For fitting, I used method very similar to that in the lessons. First I created a histogram of the binary image column-wise, for the bottom half of the image:
# Sum up along the vertical direction, find a starting point to search
hist = np.sum(src[mid_height:,:], axis=0)
For the initial search, I let the left and right lanes start anywhere in the left-half and righ-half of the image, respectively. For subsequent images, I only allowed the search to take place within a neighborhood of the last frame. This prevented the lane lines from jumping toward barriers that show up even after filtering is completed. I used attribute center
of class Line
to do this:
if LaneLines.center == []:
left_center = np.argmax(hist[:slice_width]) # horizontal center of the left search rectangle
right_center = slice_width+np.argmax(hist[slice_width:]) # horizontal center of the right search rectangle
else:
window_left = LaneLines.center[0]-np.uint32(find_lines.width/2)

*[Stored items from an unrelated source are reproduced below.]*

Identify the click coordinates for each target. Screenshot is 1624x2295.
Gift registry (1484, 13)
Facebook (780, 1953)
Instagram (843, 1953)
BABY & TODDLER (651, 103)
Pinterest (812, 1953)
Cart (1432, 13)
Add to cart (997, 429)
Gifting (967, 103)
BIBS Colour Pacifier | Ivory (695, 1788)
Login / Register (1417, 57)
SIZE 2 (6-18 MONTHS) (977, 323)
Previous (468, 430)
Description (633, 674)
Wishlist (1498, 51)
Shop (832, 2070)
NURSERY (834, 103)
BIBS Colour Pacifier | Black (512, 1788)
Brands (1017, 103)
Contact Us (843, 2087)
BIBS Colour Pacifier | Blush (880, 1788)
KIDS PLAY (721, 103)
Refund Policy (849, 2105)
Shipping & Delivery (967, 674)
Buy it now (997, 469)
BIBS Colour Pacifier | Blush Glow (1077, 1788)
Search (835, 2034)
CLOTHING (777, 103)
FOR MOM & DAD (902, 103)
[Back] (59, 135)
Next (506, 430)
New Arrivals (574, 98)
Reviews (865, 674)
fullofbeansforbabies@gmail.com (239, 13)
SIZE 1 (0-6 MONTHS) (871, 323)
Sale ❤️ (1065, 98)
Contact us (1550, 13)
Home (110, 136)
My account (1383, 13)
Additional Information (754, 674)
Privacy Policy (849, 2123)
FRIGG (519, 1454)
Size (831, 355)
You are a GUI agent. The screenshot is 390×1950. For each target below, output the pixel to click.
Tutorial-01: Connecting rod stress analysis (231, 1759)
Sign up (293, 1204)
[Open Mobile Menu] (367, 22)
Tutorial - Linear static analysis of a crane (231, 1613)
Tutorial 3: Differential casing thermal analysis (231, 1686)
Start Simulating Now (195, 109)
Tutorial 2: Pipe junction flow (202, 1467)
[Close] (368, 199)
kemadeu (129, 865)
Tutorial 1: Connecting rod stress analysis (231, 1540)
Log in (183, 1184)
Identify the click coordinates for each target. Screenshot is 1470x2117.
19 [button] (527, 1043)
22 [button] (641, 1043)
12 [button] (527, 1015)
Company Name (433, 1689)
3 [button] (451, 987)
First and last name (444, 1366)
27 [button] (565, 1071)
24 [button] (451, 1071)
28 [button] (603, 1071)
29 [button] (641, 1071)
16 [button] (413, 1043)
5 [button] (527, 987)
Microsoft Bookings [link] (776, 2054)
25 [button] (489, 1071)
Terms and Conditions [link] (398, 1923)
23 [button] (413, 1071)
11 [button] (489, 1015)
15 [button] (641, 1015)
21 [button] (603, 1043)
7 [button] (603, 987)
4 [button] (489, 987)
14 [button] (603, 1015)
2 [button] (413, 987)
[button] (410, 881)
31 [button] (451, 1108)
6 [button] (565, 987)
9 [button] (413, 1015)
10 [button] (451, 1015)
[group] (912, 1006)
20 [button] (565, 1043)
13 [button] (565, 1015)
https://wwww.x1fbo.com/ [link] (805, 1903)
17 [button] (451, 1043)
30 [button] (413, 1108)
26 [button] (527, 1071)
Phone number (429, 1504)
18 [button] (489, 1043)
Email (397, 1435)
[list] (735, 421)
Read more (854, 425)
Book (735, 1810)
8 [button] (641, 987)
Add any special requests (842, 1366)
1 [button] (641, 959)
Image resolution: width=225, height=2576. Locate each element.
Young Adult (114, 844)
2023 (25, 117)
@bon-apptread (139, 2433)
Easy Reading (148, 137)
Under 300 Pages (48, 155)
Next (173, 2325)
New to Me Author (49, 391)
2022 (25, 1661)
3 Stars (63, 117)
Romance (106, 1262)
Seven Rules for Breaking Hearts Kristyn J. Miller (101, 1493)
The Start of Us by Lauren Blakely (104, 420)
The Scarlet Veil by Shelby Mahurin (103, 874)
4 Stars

window_right = LaneLines.center[0]+np.uint32(find_lines.width/2)
left_center = window_left+np.argmax(hist[window_left:window_right])
window_left = LaneLines.center[1]-np.uint32(find_lines.width/2)
window_right = LaneLines.center[1]+np.uint32(find_lines.width/2)
right_center = window_left+np.argmax(hist[window_left:window_right])
LaneLines.center = [np.uint32(left_center), np.uint32(right_center)]
I divided the image up into eight horizontal bands, and allowed the search window to move from band-to-band. For the initial fit, I used the same np.polyfit
approach as in the lessons. To remove noise (jitter), in the next fits, I used a standard low-pass filter on the resulting points. I used attributes bestx
and best_fit
and method draw_lines
for this. For the low-pass filter I used a 20% contribution from the current fit, and an 80% contribution from previous fits. This cleaned up the final trouble spot, near the end of the video, when the road changes colors briefly.
def draw_lines(self, rows):
# draw lines using polyfit and EWMA on previous fits
ploty = np.linspace(0, rows-1, num=rows)
if self.bestx == []:
self.bestx = np.zeros((2,rows), dtype = np.float32)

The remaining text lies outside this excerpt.